Harry Browne had this to say about the permanent portfolio:
"The portfolio's safety is assured by the contrasting qualities of the four investments - which ensure that any event that damages one investment should be good for one or more of the others. And no investment, even at its worst, can devastate the portfolio - no matter what surprises lurk around the corner - because no investment has more than 25% of your capital."
The permanent portfolio consists of
- 25% - Stocks (S&P 500 Stock Index Fund)
- 25% - Long Term Bonds (US Treasury 30 Year Bonds)
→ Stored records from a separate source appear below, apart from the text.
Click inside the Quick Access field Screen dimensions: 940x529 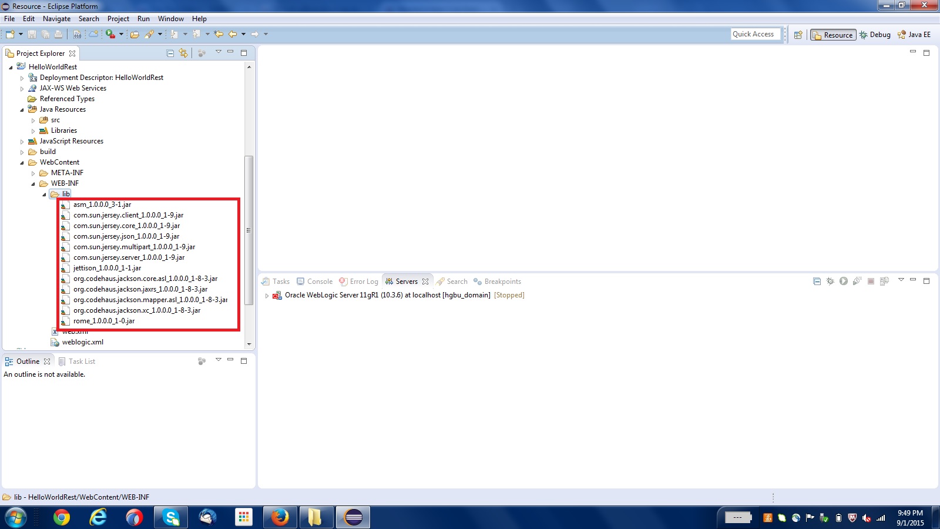(x=755, y=34)
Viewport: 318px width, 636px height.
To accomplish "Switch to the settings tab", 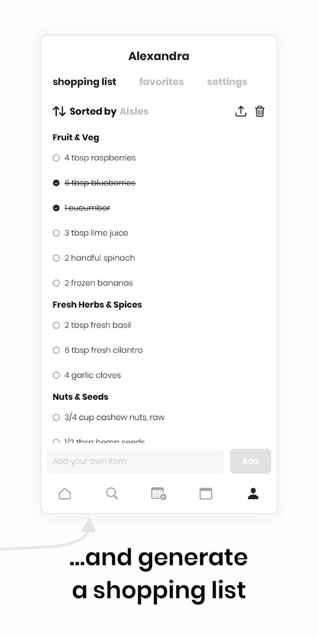I will click(x=227, y=82).
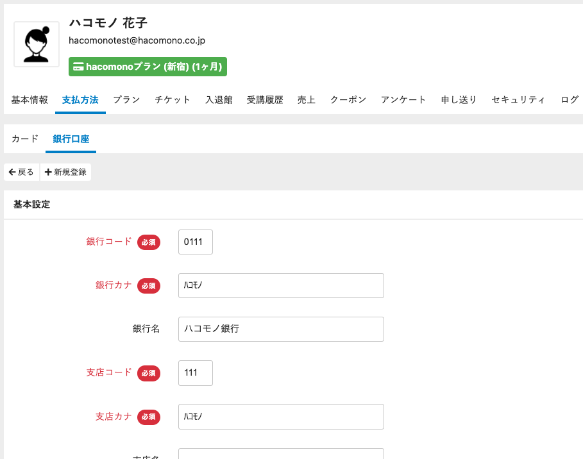Select the セキュリティ tab
Viewport: 583px width, 459px height.
(x=518, y=100)
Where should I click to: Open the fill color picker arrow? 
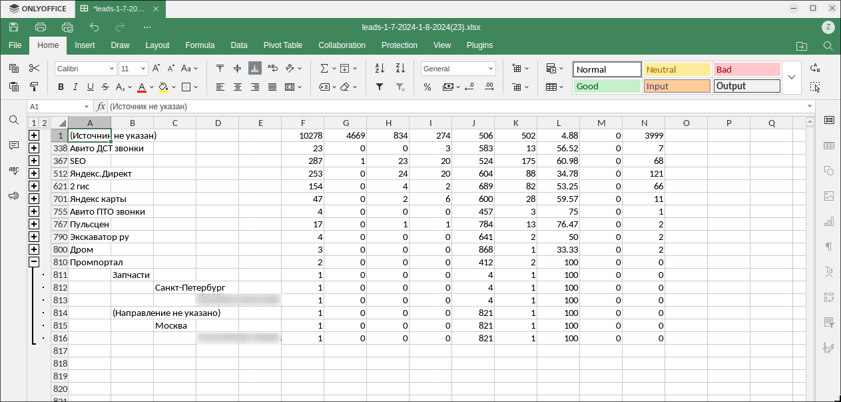tap(172, 87)
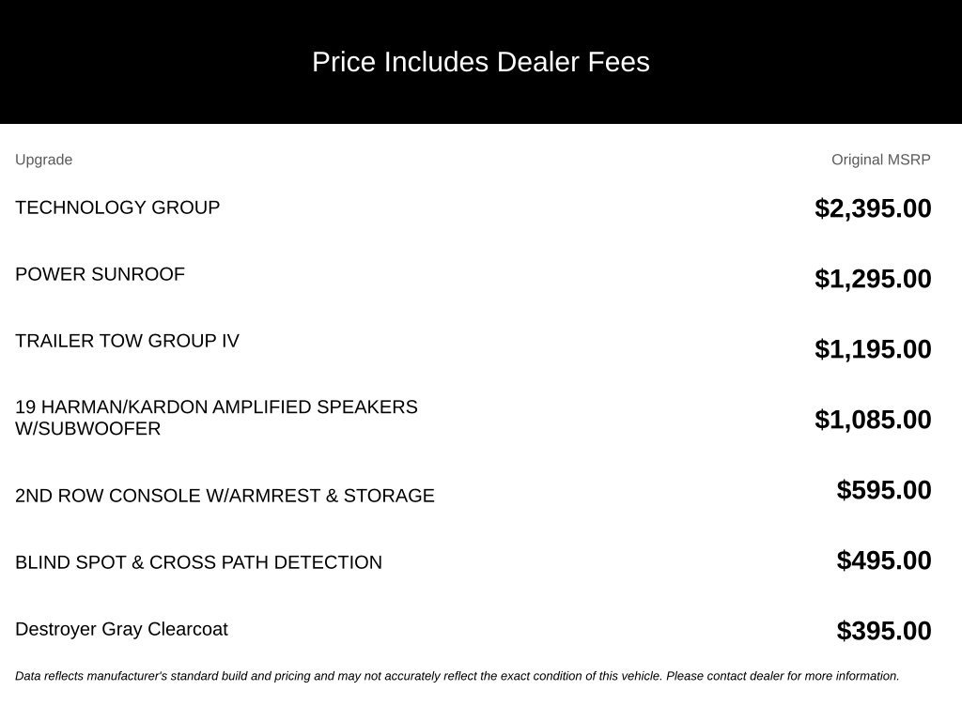
Task: Click the $2,395.00 price
Action: point(873,208)
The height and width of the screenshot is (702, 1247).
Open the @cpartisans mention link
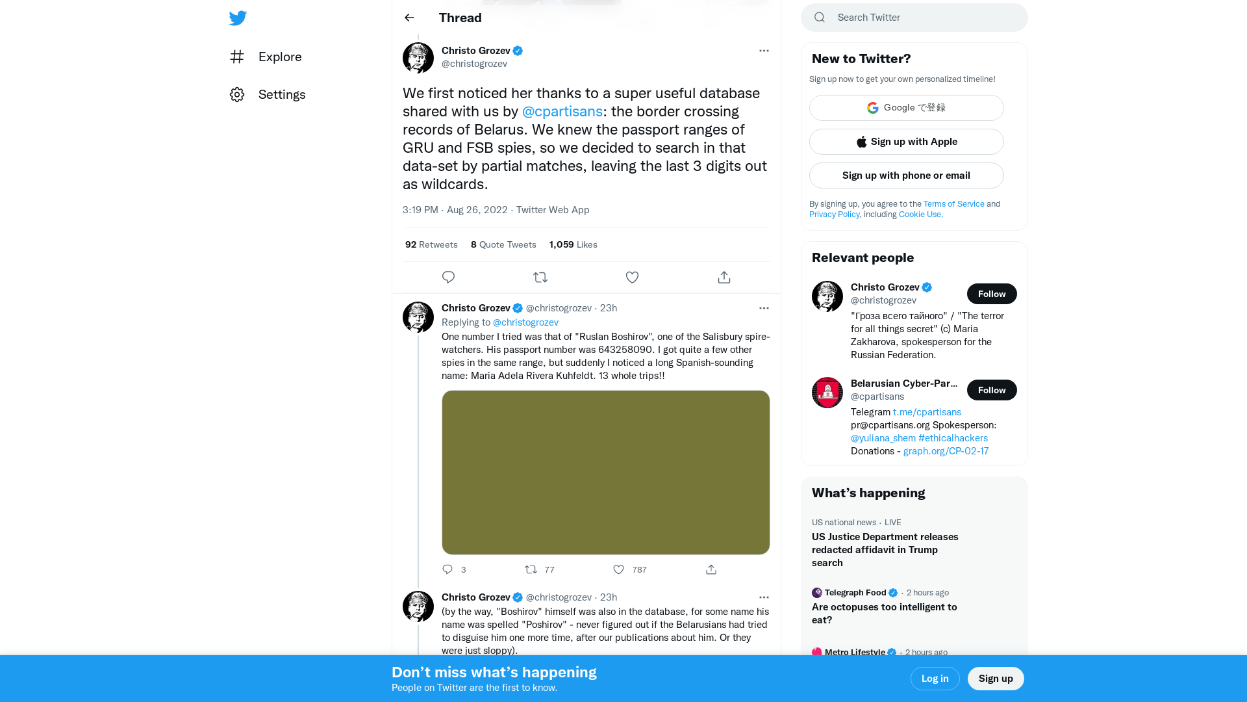click(x=562, y=111)
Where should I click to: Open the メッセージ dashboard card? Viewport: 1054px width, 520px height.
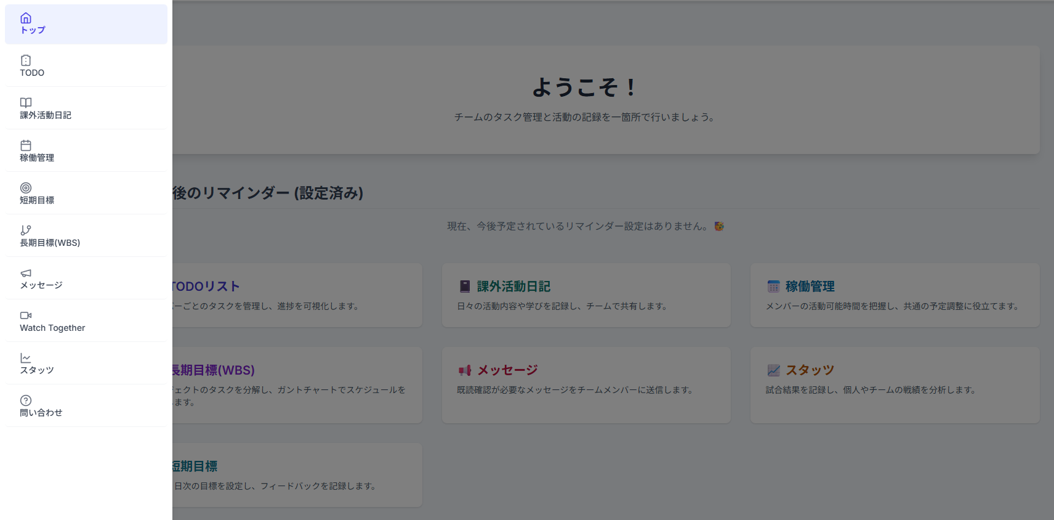pos(585,384)
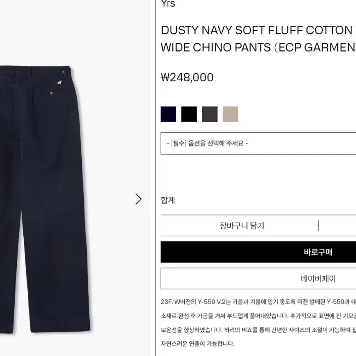The image size is (356, 356).
Task: Open the Yrs brand link
Action: click(x=168, y=4)
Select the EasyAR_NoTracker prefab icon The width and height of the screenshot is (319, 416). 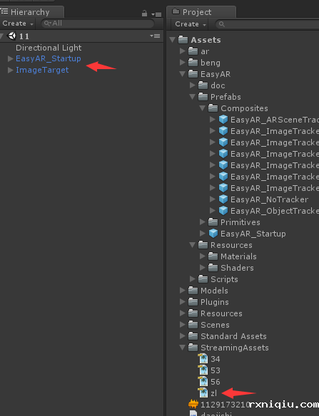pos(223,199)
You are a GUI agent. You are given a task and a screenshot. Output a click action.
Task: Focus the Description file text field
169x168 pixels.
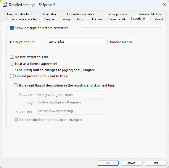coord(76,42)
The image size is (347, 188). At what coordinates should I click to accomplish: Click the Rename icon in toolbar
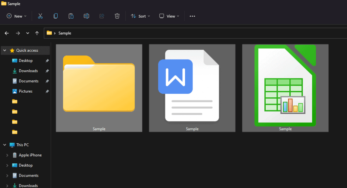pyautogui.click(x=86, y=16)
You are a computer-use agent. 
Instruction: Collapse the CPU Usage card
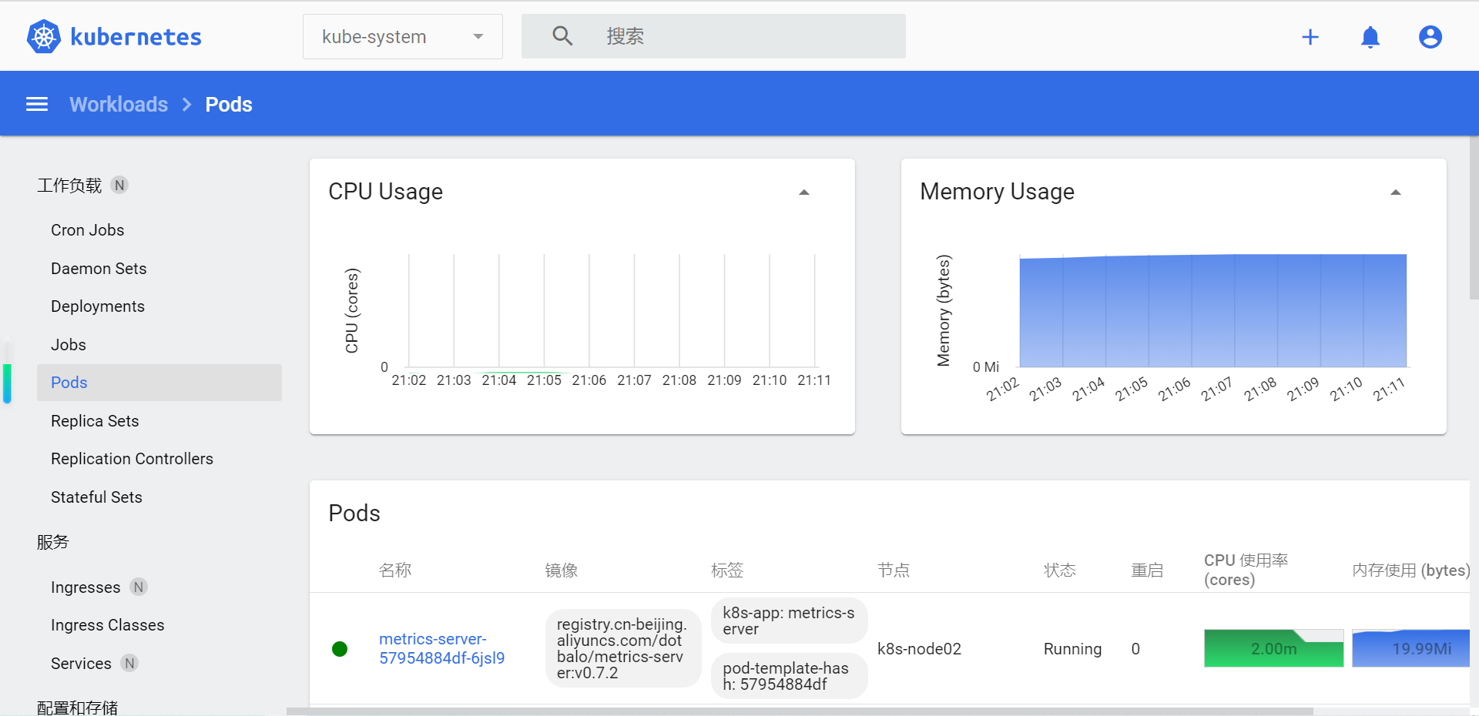pyautogui.click(x=803, y=192)
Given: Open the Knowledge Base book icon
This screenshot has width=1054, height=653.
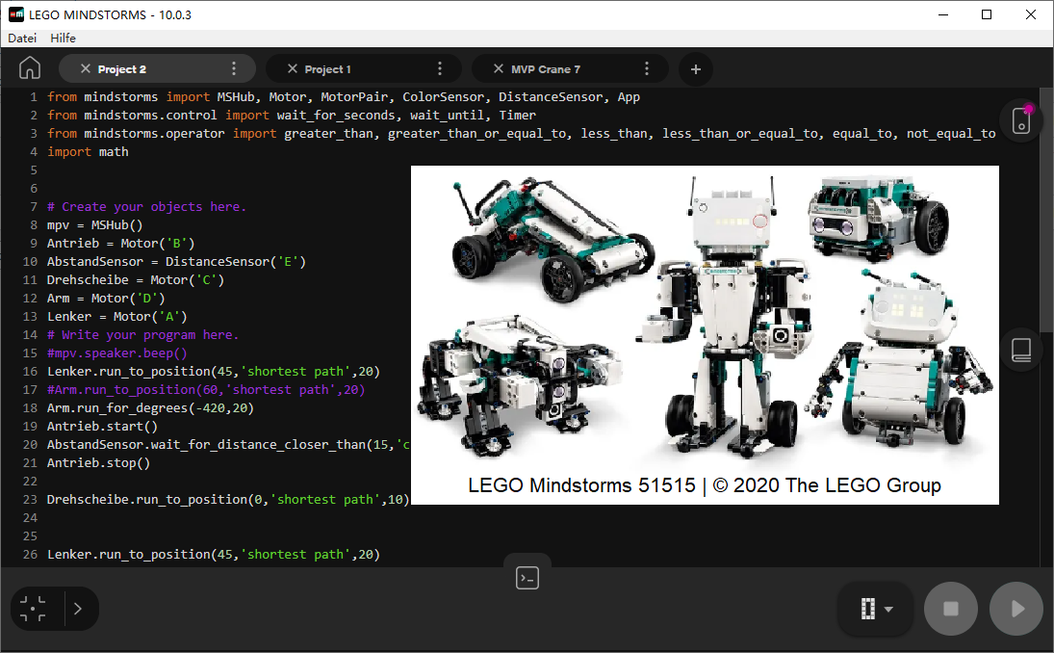Looking at the screenshot, I should 1020,350.
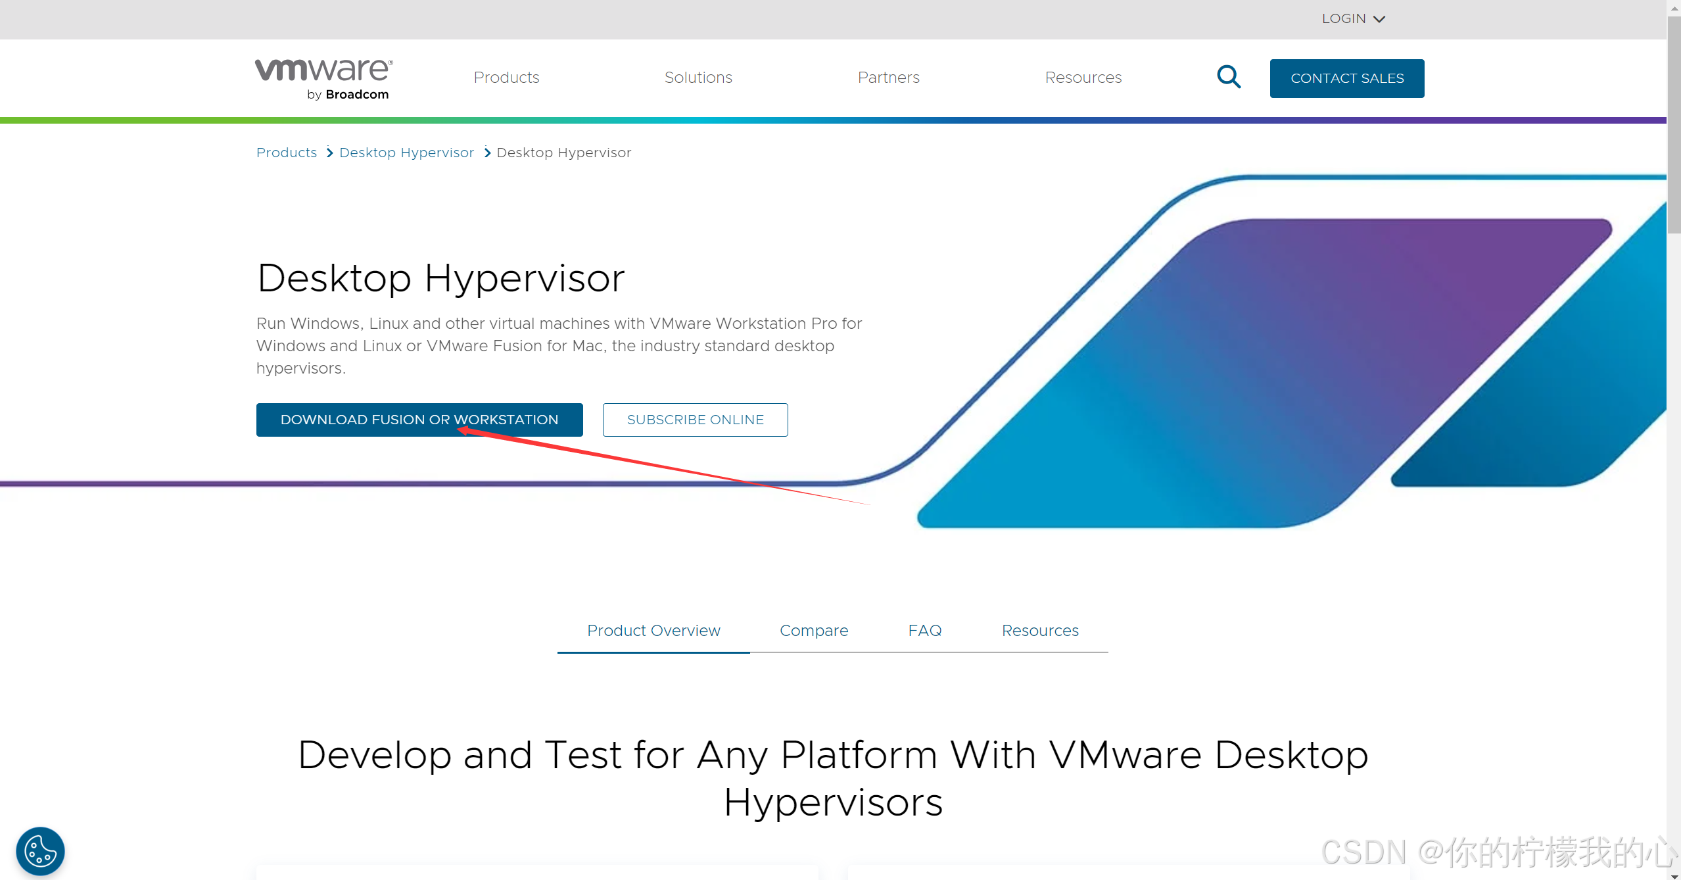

- 25% - Gold (Physical Gold Bullion)
- 25% - Cash (Treasury Money Market Fund)
Harry Browne believed no matter what was happening in the economy at least one of the assets in the Permanent portfolio would be doing well:
- Stocks - Prosperity
- Long Bonds - Deflation
- Gold - Inflation
- Cash - Recession
In theory having at least one asset always doing well would prevent the portfolio from incurring large losses. Below we show how the portfolio has performed from 1972-2014 compared to a 60% US Stocks/ 40% long-term bond portfolio and the S&P 500.
All the charts and data in this article are from portfoliovisualizer.com
If you look at the third column above, it shows the compound annual growth rate. Comparing it to the returns of the other portfolios, you may think the permanent portfolio does not have a very good return history. However, CAGR is only part of the story.
Look at how smooth the blue line in the graph is. The Permanent Portfolio has better risk adjusted returns based on both the Sharpe Ratio and the Sortino Ratio. Look at the column that shows the worst year for the portfolios; the worst year for the Permanent Portfolio was -5.43% compared to -20.24 (60/40) and -37.02 (S&P 500).